◆ What the task requires
Within the records that follow, find every line containing the string "sidebar". Copy those lines.

◆ The data

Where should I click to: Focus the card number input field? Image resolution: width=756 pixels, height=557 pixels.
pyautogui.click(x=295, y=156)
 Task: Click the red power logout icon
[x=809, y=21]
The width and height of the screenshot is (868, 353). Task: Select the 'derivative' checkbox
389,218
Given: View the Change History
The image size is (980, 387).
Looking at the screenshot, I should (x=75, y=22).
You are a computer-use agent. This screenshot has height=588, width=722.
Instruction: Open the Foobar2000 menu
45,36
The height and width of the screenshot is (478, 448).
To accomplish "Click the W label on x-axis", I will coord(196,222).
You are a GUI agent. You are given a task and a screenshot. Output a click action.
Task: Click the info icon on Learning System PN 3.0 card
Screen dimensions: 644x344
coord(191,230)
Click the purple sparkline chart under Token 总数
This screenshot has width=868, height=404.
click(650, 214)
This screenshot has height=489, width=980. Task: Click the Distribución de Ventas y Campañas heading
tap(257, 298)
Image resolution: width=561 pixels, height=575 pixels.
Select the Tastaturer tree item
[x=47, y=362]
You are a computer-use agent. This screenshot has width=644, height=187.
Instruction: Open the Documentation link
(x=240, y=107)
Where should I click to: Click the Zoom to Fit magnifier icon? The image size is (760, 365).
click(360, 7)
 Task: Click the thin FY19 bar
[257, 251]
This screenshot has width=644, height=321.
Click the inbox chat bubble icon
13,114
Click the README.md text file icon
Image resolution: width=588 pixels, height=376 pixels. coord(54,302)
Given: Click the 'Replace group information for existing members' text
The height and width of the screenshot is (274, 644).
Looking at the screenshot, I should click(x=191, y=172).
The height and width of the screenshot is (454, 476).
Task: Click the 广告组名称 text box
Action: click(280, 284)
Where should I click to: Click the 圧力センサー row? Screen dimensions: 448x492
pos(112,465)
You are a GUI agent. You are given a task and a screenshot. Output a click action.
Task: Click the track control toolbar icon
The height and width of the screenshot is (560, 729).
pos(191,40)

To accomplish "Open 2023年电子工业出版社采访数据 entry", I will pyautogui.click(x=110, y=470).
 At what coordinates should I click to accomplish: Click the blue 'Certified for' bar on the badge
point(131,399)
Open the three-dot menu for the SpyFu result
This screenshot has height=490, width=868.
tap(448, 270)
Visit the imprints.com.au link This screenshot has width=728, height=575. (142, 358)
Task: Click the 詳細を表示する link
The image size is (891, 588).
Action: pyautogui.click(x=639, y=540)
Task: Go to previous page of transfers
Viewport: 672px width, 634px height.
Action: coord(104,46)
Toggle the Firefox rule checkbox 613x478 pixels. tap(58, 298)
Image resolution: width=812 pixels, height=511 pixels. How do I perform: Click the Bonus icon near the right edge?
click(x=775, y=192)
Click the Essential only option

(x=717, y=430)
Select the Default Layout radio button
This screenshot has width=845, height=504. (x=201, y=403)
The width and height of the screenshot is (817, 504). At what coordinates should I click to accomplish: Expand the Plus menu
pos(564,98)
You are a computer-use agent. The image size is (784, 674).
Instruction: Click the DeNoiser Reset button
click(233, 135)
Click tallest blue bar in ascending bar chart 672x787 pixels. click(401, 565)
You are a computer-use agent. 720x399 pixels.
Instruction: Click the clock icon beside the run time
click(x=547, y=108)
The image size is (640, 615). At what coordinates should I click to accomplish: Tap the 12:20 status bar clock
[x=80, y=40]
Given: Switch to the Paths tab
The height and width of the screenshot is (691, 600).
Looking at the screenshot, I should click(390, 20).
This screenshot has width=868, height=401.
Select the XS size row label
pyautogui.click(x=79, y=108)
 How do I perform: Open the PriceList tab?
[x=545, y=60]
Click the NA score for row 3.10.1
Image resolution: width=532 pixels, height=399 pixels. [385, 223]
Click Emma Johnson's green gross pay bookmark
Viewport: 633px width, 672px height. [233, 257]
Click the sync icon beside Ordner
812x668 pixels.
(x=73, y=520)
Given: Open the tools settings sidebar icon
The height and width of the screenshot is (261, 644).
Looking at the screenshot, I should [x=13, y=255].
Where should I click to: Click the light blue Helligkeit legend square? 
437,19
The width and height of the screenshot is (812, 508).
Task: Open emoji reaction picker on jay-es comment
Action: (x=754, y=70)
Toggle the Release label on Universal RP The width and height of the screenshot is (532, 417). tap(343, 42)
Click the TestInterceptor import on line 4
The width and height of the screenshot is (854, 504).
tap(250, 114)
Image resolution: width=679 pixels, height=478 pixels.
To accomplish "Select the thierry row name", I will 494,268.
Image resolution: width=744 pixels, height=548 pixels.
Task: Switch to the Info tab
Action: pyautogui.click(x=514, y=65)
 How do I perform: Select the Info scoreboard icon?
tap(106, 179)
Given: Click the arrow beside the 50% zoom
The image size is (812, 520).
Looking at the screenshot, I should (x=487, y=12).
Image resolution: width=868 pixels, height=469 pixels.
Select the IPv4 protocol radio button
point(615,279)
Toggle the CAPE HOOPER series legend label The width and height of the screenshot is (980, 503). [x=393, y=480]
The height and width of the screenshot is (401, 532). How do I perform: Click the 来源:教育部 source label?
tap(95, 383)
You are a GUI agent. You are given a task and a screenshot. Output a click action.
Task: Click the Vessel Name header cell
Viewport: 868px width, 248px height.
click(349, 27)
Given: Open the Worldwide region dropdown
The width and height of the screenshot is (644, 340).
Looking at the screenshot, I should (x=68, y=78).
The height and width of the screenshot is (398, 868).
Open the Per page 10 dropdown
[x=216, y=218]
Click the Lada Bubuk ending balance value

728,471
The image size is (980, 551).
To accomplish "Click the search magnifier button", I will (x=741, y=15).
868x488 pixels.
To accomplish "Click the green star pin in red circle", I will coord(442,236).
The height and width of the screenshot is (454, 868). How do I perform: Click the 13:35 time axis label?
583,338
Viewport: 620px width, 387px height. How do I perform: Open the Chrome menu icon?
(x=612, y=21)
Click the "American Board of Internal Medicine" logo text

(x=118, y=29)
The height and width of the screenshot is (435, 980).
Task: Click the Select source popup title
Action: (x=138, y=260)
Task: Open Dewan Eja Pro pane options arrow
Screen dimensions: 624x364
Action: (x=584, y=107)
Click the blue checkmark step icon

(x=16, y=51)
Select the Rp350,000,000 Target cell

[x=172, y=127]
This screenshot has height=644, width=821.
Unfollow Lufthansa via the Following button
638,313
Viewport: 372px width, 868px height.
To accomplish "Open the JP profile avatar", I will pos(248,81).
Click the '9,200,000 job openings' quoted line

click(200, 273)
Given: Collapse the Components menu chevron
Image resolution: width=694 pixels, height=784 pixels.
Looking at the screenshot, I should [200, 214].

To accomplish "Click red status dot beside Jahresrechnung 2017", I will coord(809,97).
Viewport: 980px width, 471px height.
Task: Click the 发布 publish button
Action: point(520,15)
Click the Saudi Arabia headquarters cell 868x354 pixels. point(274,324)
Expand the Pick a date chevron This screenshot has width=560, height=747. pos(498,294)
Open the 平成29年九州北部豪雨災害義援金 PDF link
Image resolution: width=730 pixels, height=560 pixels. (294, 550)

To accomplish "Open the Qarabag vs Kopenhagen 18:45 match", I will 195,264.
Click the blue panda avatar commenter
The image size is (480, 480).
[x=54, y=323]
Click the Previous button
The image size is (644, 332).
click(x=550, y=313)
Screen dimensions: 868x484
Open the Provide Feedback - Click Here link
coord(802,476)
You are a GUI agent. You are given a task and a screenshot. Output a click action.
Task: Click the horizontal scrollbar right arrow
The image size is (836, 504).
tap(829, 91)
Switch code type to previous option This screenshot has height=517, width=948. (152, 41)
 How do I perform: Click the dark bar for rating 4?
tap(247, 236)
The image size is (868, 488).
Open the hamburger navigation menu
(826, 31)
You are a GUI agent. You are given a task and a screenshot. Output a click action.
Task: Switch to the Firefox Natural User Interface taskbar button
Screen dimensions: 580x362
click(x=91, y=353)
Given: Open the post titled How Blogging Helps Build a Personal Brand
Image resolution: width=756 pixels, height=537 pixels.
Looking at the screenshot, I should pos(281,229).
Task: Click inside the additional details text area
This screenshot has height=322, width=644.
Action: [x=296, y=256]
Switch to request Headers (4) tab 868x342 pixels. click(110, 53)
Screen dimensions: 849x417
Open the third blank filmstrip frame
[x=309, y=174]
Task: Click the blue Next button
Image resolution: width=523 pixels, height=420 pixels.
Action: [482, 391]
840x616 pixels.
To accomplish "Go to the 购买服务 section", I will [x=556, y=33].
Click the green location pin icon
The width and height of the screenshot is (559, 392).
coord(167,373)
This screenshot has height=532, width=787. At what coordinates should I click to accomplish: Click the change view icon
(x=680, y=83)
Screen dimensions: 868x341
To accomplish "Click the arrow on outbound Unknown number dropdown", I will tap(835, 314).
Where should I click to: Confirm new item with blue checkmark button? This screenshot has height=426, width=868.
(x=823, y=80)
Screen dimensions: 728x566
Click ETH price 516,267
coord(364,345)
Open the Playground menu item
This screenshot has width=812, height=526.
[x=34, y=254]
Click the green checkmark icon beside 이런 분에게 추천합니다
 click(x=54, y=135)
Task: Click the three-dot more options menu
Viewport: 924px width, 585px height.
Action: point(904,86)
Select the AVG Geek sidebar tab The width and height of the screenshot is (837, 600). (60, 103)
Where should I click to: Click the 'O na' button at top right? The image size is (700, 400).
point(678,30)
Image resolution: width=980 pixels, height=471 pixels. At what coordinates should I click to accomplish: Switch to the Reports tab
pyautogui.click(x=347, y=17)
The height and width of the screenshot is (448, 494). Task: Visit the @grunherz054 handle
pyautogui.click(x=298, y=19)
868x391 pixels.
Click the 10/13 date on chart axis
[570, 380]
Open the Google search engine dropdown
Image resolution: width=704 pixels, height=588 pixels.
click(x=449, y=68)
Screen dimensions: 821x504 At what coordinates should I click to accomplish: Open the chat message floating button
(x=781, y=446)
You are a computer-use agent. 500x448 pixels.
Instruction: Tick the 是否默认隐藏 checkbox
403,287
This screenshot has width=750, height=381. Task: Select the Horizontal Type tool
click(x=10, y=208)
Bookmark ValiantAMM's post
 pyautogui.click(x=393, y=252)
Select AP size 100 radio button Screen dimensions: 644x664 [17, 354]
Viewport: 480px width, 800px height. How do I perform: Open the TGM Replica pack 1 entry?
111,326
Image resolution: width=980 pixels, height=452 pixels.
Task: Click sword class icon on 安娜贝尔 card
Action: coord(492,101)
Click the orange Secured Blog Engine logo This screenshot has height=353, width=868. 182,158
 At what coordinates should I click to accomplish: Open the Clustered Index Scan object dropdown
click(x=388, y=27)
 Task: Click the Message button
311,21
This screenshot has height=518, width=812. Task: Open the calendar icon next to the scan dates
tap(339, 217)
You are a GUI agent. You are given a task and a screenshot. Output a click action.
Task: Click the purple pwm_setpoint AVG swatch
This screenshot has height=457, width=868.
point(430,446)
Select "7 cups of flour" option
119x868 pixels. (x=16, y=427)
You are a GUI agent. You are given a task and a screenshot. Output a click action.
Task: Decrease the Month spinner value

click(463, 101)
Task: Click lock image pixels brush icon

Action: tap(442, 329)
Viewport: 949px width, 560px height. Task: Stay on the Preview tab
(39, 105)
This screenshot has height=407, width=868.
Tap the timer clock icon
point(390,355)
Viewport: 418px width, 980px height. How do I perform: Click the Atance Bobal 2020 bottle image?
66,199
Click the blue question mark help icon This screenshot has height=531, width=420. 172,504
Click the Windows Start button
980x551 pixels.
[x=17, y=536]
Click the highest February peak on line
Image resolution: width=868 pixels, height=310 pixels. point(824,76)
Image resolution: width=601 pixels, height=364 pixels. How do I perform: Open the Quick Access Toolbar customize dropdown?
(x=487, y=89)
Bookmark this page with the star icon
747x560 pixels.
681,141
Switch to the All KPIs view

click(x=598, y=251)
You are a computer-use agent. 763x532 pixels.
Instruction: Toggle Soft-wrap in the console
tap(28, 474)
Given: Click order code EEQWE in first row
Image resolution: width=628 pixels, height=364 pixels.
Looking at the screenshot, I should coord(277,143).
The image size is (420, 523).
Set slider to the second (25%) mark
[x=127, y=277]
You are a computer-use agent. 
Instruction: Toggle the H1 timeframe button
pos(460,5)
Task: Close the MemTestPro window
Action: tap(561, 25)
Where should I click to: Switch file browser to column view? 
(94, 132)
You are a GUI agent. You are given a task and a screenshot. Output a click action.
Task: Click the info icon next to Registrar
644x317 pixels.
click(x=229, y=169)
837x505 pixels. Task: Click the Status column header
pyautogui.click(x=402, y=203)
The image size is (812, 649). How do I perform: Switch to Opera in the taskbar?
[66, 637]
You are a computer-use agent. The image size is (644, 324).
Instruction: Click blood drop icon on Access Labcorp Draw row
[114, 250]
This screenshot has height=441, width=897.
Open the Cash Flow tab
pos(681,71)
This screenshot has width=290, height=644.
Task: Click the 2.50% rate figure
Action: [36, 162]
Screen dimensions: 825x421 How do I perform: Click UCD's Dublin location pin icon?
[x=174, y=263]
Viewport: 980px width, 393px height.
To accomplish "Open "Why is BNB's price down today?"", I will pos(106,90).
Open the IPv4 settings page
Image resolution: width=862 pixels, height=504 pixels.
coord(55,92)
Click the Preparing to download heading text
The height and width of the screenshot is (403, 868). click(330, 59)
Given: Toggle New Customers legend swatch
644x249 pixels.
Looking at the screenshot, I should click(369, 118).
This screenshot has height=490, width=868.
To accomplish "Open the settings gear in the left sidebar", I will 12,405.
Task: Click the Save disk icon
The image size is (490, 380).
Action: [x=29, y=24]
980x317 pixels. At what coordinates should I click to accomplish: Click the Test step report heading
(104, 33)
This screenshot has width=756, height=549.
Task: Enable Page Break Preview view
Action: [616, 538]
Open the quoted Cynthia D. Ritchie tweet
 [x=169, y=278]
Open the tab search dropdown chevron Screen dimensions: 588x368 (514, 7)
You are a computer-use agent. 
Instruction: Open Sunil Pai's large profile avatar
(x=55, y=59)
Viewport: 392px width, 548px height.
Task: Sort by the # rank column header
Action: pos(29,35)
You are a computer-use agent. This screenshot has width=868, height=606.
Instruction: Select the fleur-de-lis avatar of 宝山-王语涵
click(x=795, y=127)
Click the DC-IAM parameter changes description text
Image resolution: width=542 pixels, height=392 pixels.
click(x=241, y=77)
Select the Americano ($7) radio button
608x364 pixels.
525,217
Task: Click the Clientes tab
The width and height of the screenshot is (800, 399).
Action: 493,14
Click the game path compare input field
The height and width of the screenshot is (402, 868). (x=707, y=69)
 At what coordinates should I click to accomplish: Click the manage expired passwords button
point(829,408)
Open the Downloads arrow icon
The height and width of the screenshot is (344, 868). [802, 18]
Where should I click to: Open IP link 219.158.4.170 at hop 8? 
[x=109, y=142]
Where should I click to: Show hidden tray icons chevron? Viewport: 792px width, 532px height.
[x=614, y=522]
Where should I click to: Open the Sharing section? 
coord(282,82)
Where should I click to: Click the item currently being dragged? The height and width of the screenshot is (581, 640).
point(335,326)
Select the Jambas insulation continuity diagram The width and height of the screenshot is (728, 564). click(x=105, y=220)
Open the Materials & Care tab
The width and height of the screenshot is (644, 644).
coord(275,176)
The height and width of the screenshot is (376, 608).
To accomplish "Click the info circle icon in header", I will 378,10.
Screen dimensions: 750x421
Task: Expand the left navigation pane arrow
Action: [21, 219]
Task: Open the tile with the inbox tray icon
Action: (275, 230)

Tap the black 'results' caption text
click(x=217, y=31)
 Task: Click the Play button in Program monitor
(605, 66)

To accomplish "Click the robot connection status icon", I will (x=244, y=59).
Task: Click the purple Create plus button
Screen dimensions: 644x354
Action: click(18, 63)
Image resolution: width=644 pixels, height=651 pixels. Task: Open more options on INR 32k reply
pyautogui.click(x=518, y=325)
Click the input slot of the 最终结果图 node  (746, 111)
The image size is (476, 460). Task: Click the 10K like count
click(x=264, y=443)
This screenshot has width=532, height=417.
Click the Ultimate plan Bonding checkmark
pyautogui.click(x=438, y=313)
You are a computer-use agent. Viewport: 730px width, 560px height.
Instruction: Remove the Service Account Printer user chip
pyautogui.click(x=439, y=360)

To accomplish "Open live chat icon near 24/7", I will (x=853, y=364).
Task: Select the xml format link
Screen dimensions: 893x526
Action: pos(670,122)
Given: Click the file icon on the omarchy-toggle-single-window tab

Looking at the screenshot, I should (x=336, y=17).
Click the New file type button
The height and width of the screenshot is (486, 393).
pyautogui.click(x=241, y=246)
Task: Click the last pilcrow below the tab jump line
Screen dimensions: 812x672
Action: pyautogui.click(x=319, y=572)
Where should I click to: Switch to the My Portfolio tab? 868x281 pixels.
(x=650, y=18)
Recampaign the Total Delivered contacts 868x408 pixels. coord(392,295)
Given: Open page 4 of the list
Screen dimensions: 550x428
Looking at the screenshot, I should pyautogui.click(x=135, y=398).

◆ Answer space
Given: Open the tools settings sidebar icon
Select the AVG Geek sidebar tab The width and height of the screenshot is (837, 600). (60, 103)
To accomplish "Open the settings gear in the left sidebar", I will 12,405.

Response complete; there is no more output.